While he was here, I showed him how I do what I do for fun. He even had some fun with me, until I handed him a sander & told him to get to work.
And work he did. That’ll teach him … ’cause that boy needs teaching. And if you know him, you know what I mean.
But, unfortunately, all good things must end and Dr H’s vacation from retirement (which is confusing to me) is over and he’s now on the way home. I’m left sweeping the floors by myself … which is a good thing, as there is a lot of sawdust to clean up. Vacations are over, making is complete for now, and it’s time to get back to vendoring.
This weekend, you’ll find me at the Fresno Home & Garden Show. Big doings in Fresno. Who knew?

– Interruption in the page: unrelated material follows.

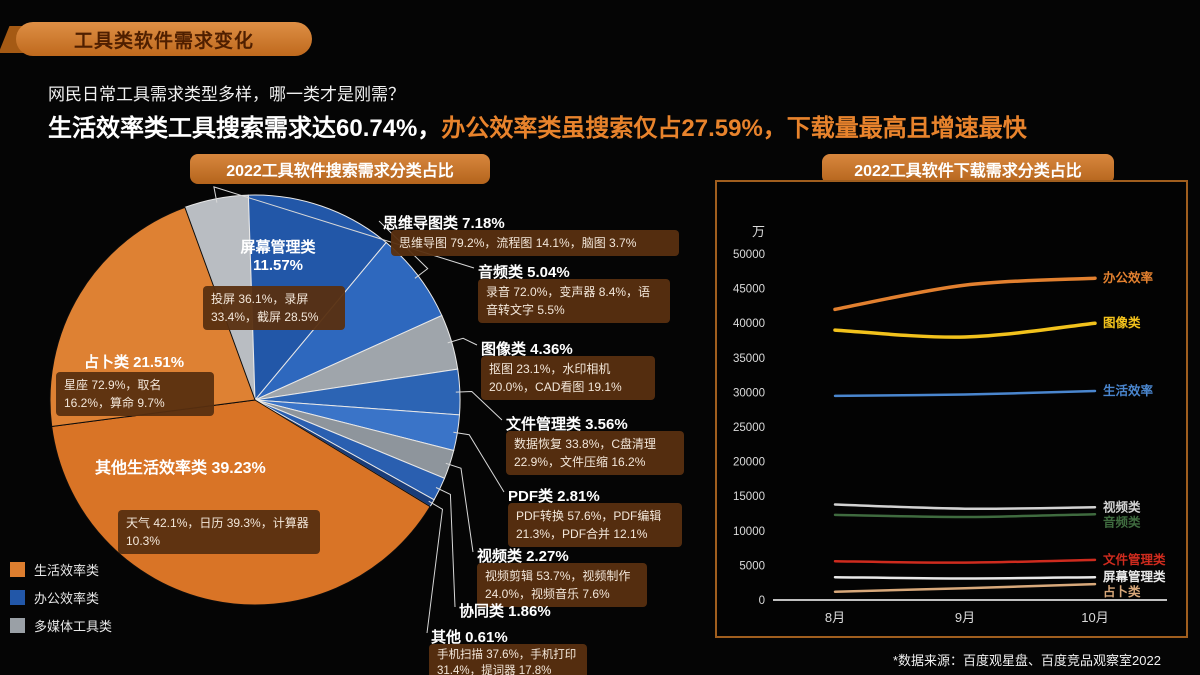 The image size is (1200, 675). What do you see at coordinates (505, 612) in the screenshot?
I see `pie-label-collab: 协同类 1.86%` at bounding box center [505, 612].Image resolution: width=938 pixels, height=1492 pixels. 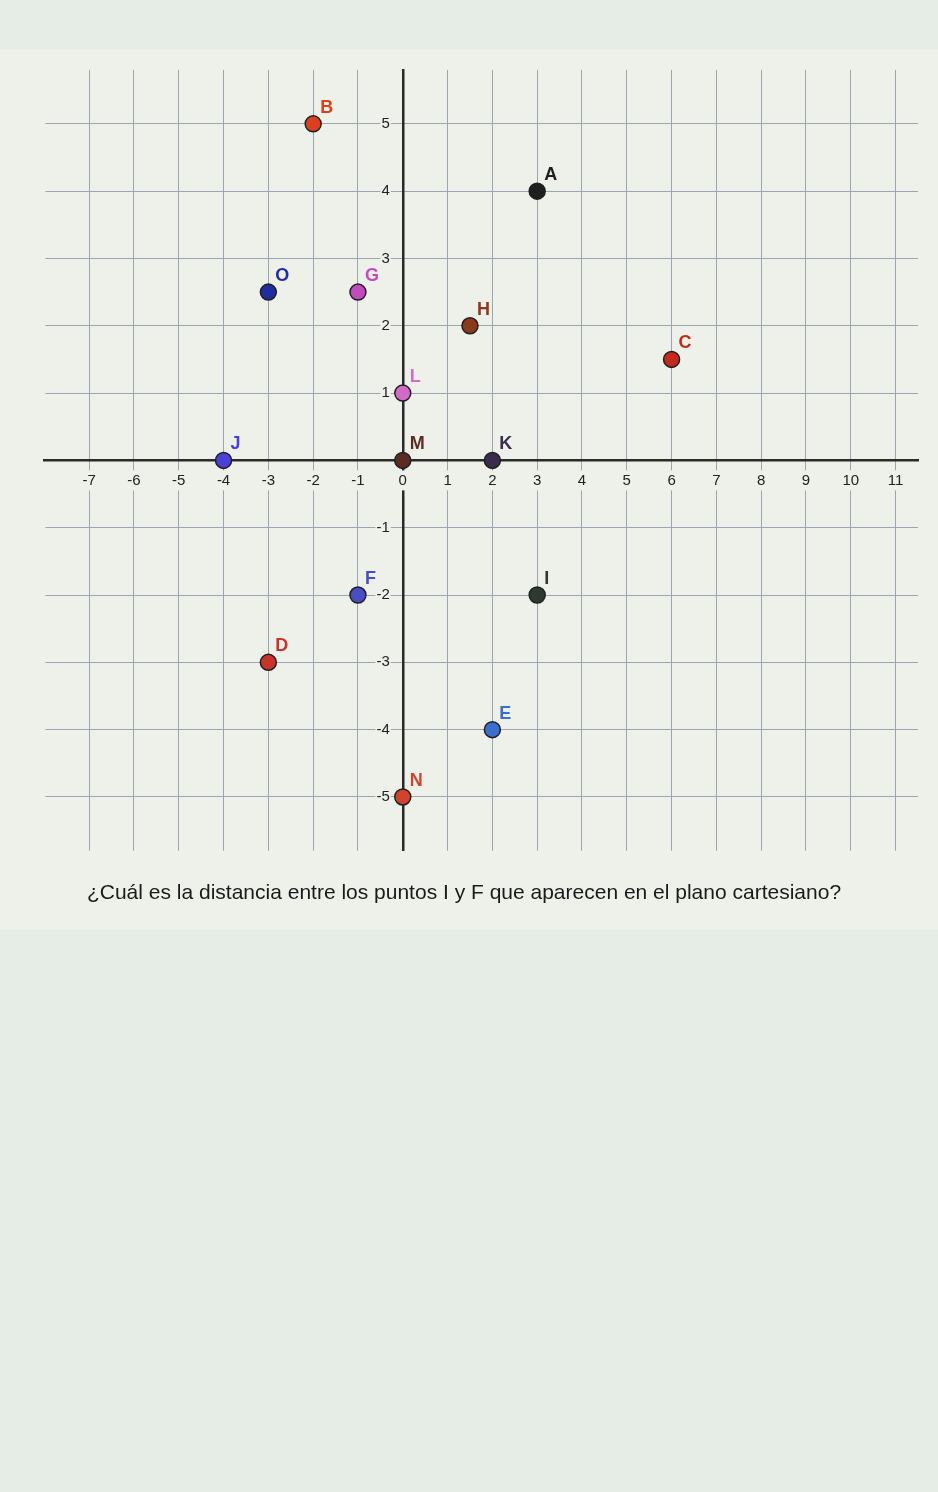 I want to click on series-label: H, so click(x=483, y=308).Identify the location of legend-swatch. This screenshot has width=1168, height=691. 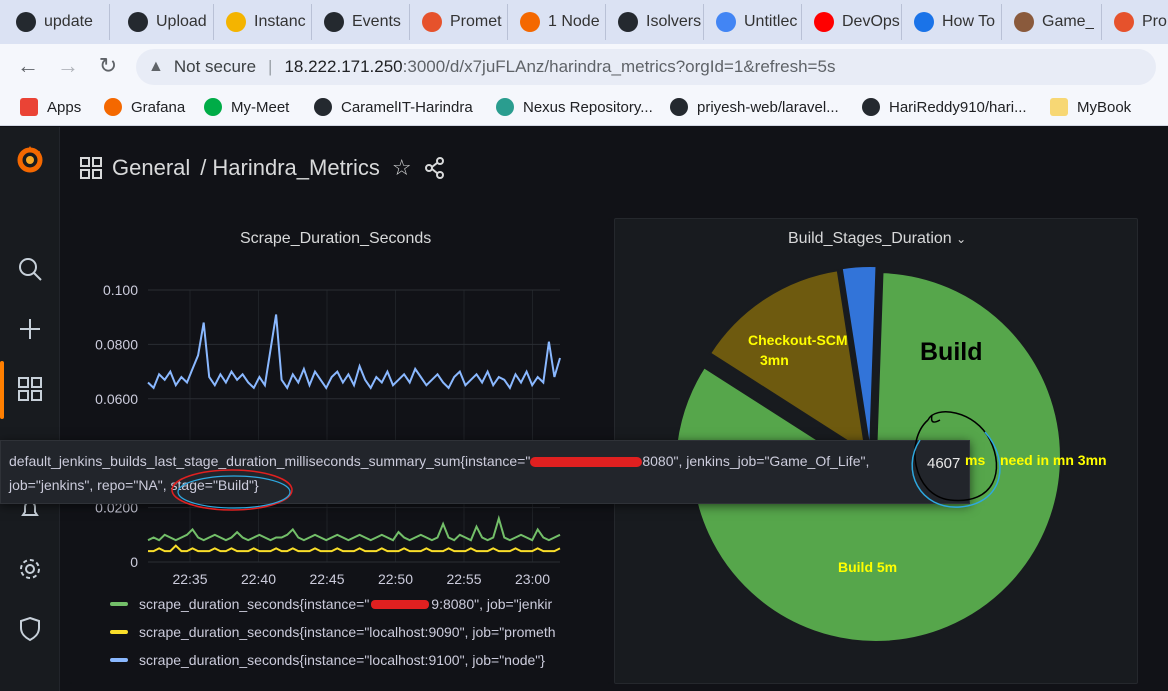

This is a solo show for me; Mrs M has concluded she may not belong at Home & Garden Shows. No matter; I’m sure that I’ll be able to find a good time. In Fresno. After all, I’m bringing the magic with me.
Magic Bottle Opener 17 – 601. Jatoba, Padauk, Cherry & Hard Maple. Double Magic.
Magic Bottle Opener 17 – 602. Padauk, Hard Maple & Honey Locust. Double Magic.
Magic Bottle Opener 17 – 603. Yellowheart, Jatoba, Cherry & Mahogany. Single Magic.
Magic Bottle Opener 17 – 604. Hard Maple, Padauk, Black Walnut & Cherry. Single Magic.
Magic Bottle Opener 17 – 605. Cherry, Purpleheart, Hard Maple & Bubinga. Single Magic.
Magic Bottle Opener 17 – 607. Padauk, Honey Locust, Canarywood & Yellowheart. Single Magic.
Magic Bottle Opener 17 – 608. Padauk, Hard Maple & Honey Locust. Single Magic.
Magic Bottle Opener 17 – 606. Purpleheart, Bloodwood, Caribbean Rosewood & Canarywood. Single Magic.
Magic Bottle Opener 17 – 609. Jatoba, Padauk, Cherry & Hard Maple. Single Magic.